Gregory94 commented 4 years ago

I made some python scripts that generate figures and a text file that allows me to do a quick visual comparison of two datasets (see the issue 'Create visual and numerical comparison for two datasets.'). Currently I am reprocessing datasets and checking these figures to check for any improvements.

Gregory94 commented 4 years ago

A proposed method is looking at the transposon insertions near telomeres in each chromosome.

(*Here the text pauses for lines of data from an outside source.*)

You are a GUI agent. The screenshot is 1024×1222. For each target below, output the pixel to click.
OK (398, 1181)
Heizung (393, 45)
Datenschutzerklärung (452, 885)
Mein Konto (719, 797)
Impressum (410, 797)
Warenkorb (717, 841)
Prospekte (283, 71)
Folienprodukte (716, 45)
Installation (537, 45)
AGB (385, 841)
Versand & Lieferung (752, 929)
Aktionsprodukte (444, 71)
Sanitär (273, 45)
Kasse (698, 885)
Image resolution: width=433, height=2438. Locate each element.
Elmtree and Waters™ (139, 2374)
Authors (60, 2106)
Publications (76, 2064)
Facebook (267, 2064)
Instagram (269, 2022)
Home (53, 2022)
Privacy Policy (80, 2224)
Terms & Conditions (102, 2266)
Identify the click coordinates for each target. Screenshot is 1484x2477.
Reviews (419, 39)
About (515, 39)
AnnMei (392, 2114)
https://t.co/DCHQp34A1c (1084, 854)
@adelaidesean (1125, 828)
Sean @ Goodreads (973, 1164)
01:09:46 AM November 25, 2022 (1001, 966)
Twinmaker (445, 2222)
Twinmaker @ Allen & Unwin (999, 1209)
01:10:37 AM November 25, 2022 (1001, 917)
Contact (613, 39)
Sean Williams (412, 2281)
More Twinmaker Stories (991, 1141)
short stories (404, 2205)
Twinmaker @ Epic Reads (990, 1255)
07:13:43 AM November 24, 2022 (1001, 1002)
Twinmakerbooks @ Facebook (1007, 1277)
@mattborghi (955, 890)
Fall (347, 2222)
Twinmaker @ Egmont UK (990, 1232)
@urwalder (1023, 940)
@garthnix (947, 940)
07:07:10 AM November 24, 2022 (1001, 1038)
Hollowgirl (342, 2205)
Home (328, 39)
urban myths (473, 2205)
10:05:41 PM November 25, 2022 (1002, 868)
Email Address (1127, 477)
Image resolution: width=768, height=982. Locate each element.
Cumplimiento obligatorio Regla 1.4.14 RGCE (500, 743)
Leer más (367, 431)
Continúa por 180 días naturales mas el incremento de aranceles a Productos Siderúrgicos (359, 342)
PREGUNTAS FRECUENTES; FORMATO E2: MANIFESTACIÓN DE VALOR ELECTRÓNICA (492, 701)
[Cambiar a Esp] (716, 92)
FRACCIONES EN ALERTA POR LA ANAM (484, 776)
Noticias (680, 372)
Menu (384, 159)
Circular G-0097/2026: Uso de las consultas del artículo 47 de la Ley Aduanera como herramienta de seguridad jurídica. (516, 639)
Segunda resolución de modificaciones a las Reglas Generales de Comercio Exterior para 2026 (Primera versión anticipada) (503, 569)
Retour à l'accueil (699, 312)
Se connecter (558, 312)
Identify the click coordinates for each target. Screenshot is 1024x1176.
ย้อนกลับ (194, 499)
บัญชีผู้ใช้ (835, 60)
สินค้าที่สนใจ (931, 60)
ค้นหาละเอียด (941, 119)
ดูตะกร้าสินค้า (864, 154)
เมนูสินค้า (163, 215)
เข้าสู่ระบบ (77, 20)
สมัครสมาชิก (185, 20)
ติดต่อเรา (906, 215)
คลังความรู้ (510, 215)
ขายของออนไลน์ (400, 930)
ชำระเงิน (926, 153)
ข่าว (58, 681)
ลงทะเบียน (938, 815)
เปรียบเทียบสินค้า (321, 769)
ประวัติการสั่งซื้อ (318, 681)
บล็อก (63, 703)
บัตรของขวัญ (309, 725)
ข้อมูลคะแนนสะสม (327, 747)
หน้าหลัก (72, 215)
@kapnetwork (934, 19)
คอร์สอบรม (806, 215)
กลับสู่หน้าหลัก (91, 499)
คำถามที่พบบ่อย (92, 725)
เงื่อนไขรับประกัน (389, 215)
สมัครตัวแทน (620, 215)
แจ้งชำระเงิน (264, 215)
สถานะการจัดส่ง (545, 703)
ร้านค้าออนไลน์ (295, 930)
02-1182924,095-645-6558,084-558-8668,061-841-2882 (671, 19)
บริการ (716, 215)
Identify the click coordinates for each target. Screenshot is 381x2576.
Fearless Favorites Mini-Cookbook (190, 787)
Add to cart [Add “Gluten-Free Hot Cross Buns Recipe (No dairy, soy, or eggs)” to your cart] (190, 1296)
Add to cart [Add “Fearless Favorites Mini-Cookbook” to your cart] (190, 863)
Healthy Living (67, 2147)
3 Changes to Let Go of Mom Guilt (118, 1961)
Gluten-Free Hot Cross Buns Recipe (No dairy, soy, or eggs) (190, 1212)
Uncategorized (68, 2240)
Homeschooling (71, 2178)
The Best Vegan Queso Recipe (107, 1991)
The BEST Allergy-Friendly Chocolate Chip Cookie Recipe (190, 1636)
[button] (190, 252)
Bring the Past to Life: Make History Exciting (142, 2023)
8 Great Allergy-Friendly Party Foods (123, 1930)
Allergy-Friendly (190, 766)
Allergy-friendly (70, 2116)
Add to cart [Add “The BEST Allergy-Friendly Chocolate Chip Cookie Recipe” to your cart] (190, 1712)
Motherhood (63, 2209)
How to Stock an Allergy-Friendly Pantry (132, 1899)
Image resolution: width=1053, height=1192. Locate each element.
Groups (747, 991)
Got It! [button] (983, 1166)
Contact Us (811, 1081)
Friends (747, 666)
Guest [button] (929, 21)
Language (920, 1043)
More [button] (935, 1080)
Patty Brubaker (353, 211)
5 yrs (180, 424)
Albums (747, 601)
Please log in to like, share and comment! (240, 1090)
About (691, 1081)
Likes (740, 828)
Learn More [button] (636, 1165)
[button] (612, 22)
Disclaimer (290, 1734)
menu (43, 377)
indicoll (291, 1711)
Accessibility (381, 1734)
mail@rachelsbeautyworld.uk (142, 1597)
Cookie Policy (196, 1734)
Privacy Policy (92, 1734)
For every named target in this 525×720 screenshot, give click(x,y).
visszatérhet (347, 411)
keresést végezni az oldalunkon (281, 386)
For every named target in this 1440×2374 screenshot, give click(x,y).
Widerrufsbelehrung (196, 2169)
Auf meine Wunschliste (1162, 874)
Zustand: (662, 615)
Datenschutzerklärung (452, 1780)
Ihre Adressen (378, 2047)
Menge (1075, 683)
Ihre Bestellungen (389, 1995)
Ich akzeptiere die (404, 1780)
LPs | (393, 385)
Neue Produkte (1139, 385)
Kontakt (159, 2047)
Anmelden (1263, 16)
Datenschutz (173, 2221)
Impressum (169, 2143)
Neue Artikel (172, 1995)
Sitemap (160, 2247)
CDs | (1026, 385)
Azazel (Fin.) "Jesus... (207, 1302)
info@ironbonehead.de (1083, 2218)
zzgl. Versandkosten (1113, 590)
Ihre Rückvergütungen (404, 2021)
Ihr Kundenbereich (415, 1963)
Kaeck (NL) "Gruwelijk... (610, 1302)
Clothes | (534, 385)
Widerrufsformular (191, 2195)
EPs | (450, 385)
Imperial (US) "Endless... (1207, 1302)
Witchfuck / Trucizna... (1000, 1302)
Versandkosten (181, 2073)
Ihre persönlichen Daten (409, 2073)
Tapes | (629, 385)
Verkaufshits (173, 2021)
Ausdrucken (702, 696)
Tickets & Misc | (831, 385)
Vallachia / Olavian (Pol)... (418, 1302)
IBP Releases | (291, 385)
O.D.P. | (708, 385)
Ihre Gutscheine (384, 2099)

Gregory94 commented 4 years ago

One of the main steps in the processing is trimming of the sequences, for example cutting the adapter sequences and reads of low quality. Until now I have been Trimmomatic for this, but this seems a bit limiting in terms of settings and options. A better option might be BBduk (part of the BBMap suite), that is promised to be faster and more reliable. At least it seems to have more options available that allows for finer tuning of the settings.

leilaicruz commented 4 years ago

Are you able to use this new tool (BBduk?) for free?

Gregory94 commented 4 years ago

Yes, this is a free and open source software package. Apparently you can also do sequences alignment with it, but that I still have to figure out.

Gregory94 commented 4 years ago
  1. Data trimming using BBDuk now works. I still have to optimize the steps for trimming and alignment, but I seem to have some more options to play with.

  2. I made the processing workflow more efficient. Everything is now performed in Linux using a virtual machine (except some matlab codes at the end of the processing workflow). This might allow other users to simply copy the virtual hard drive of my virtual machine and use that to set up their own virtual machine. If this works, then the other users don't have to setup the virtual machine from scratch and download and install any software. Simply copy my virtual machine would be enough to get everything working, making the process much quicker and more user friendly. (This has to be tested though).

  3. The documentation (notes and installation guide) for the processing is updated according to the updated workflow.

leilaicruz commented 4 years ago

Nice! we should to a test session before you leave, for sure!

Gregory94 commented 4 years ago

Creating a bash workflow for automating processing steps in the command line.

Gregory94 commented 4 years ago

Created a bash workflow for automatic processing of the satay data. The file is automatically stored in the Virtual Machine that will be uploaded to the N-drive soon with the name 'processing_workflow.sh' or can be downloaded from my repo. It does need to be tested though.